= Snail on the Slope =

1966 novel by Arkady and Boris Strugatsky

Cover of the first English edition, published by Bantam Books (1980).

Snail on the Slope (Russian - "Улитка на склоне") is a science fiction novel by Soviet authors Boris and Arkady Strugatsky. The first version of the novel was written in 1965 (during March 6 and 20), but then it was significantly rewritten. The original draft was published in 1990 under the title Disquiet.

In the spring of 1966 the so-called "Forest" part of the novel was separately published in the USSR. In 1968 the other part was published, in the journal "Baikal". A full version was published in 1972 in the Federal Republic of Germany and in the USSR in 1988. The brothers Strugatsky have described this novel as "the most perfect and the most valuable of their works".

The novel was translated into English in 1980 by Alan Myers and published in the US by Bantam Books.

==Plot summary==
The novel consists of alternating chapters belonging to two loosely coupled parts: "Directorate" (or "Peretz", this part was published in 1968) and "Forest" (or "Candide", published in 1966).

=== Directorate ===
A linguist Peretz, having been dreaming for years of visiting the Forest, finally arrives at the Forest Directorate, an organization and a site with a distinct grim mid-20th century Soviet bureaucratic look and feel to it, perched on a high cliff amid endless Forest down below. He is unable to visit the Forest though, being refused the required permit time and again. He tries leaving the Directorate, but each time is promised the car will be made available to him "tomorrow". All he can do is watch the Forest while sitting on the cliff's edge high above it, suffer through a car driver Tousik's endless sexcapades stories, and otherwise partake in Directorate life which is full of absurdity.

The Directorate has departments of Forest Studies; Armed Forest Security; Forest Eradication; Local Forest Population Assistance; Engineering Forest Penetration; Scientific Forest Preservation; etc. The Directorate personnel voraciously consume large quantities of kefir, calculate on broken mechanical calculators, issue strange orders, and all together listen to the Director General's personalized messages each on their stationary phone, simultaneously. When a top secret robot escapes, they hunt it down with their eyes taped shut to avoid the mandatory sentence for seeing it. Most of the staff only ever visit the Forest for a short trip to the bio-station where the salary payments are made. And this is the only way Peretz can enter the Forest.

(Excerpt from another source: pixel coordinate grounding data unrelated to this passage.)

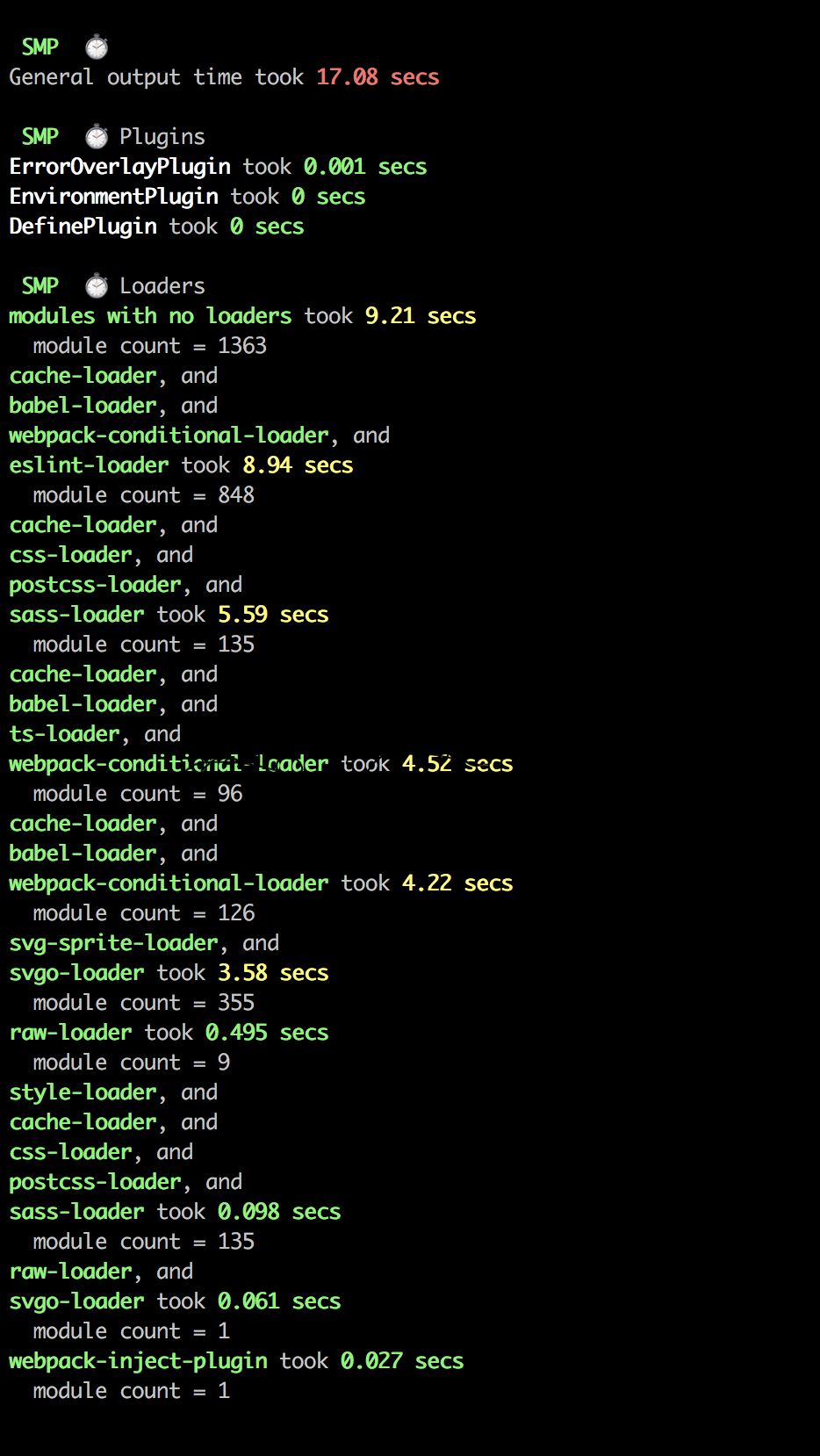Click the webpack-inject-plugin entry
Screen dimensions: 820x1456
(x=138, y=1361)
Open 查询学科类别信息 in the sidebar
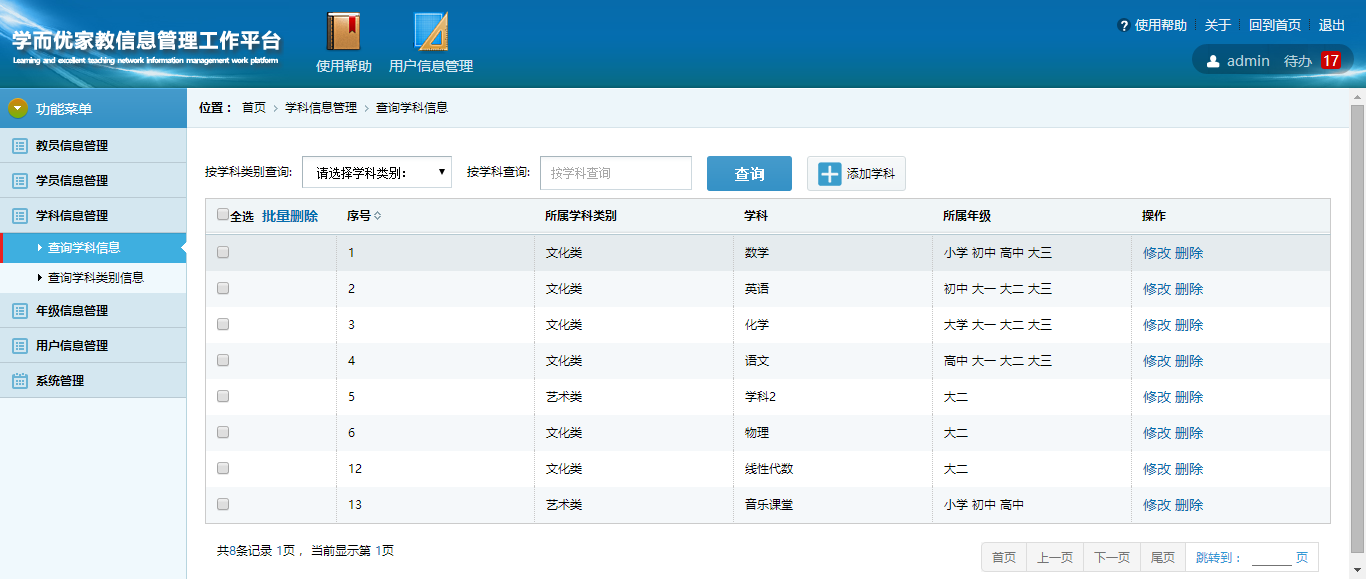Screen dimensions: 1366x579 pos(96,278)
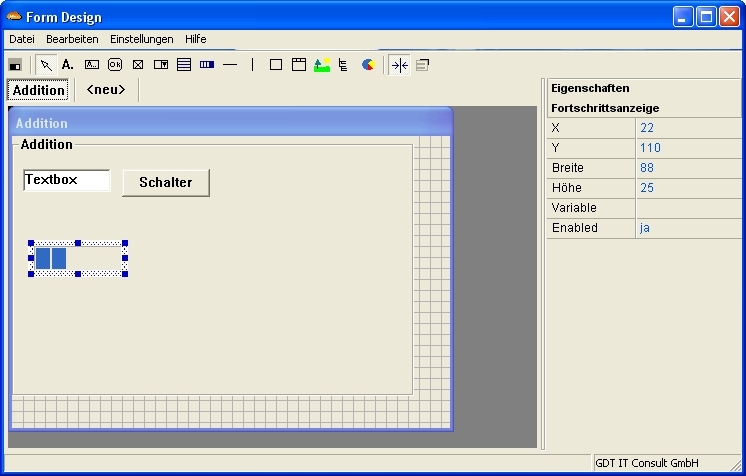Select the arrow pointer tool
Viewport: 746px width, 476px height.
click(46, 65)
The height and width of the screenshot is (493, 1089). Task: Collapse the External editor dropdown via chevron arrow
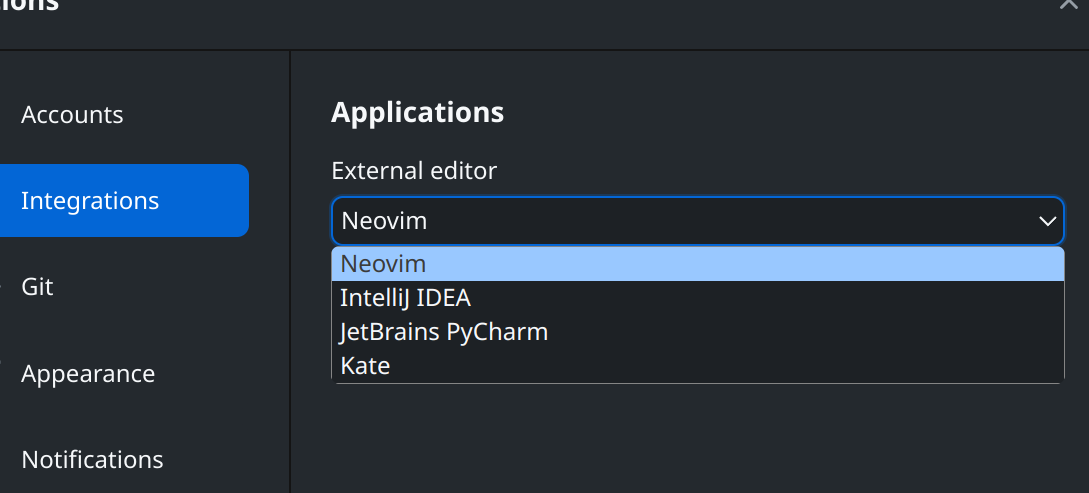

When he is evicted from his hotel in the middle of the night for the expired stay permit still not being able to obtain his leave permit, having finally spent a night with Alevtina, a female librarian who has long courted him, Peretz awakens to find himself the new Director General, and her as his personal assistant. Now at the top of this monstrosity, his every word is eagerly followed to the letter, however absurd the outcome might be.

=== Forest ===
Candide, a Directorate employee, survived a helicopter crash over the Forest years ago. Saved by the incessively chattering natives (it is hinted his head is attached to a native's body), embraced and given a wife by them, he is now known as Silent, living among them in a village, his thinking almost as blurred and foggy as theirs. The villagers lead simple lives in apparent symbiosis with the Forest, exhibiting some biological powers over it.

From time to time he is able to remember his former life, and is eager to get to the bio-station, to his own people. But the Forest is supposedly full of dangers, and Candide wants the help of some of his friends among the locals. Every day he wakes up making plans to leave the village "the day after tomorrow" and go to "the City" with them. One day his wife Nava asks him to accompany her to the nearest village on some chore, and they veer off the track by accident. Having lost their way, they go on deeper into the Forest together.

In their travels he finds out there are more Forest inhabitants other than just villagers. Part of the Forest people have progressed much further, becoming powerful and advanced, in full control of the Forest. They are exclusively female, and are based in and around the lakes that play a role somehow in their parthenogenetic asexual reproductive process.

They encounter a few of these powerful women, "sisters-in-arms", in a Forest clearing which is declared by them to be "The City" he was searching for. His wife is taken away from him. He is laughed at and chased away. His civilization is inferior, he is told, commanding only "dead matter" whereas the sisters' "commands Life".

It becomes apparent to him that the villagers are in fact forgotten leftovers from a past way of life, being now slowly discarded by the new civilization which considers sex to be an atavism, an unwelcome relic of the past. Any male is seen as nothing more than a he-goat to be disposed of, eliminated, while the villages are being "overcome" one by one unawares – turned into lakes, drowned, together with the males, while the females are taken in and converted – in a slow but unrelenting action.

Thinking this future too cruel and terrible, having his wife taken away from him by the "sisters-in-arms" who know he's an alien "from the cliffs" but still refuse to engage with him for being a male and chase him away, Candide decides to throw in his lot with the villagers. He returns home and tries to warn them but they take his stories of ruthless gendercidal lake-dwelling Amazon rulers of the Forest as laughable fairy tales.

Whatever the future must be, decides Silent, his place is here, among these kind-hearted simple-minded people, trying to protect them as much as possible for as long as he possibly can.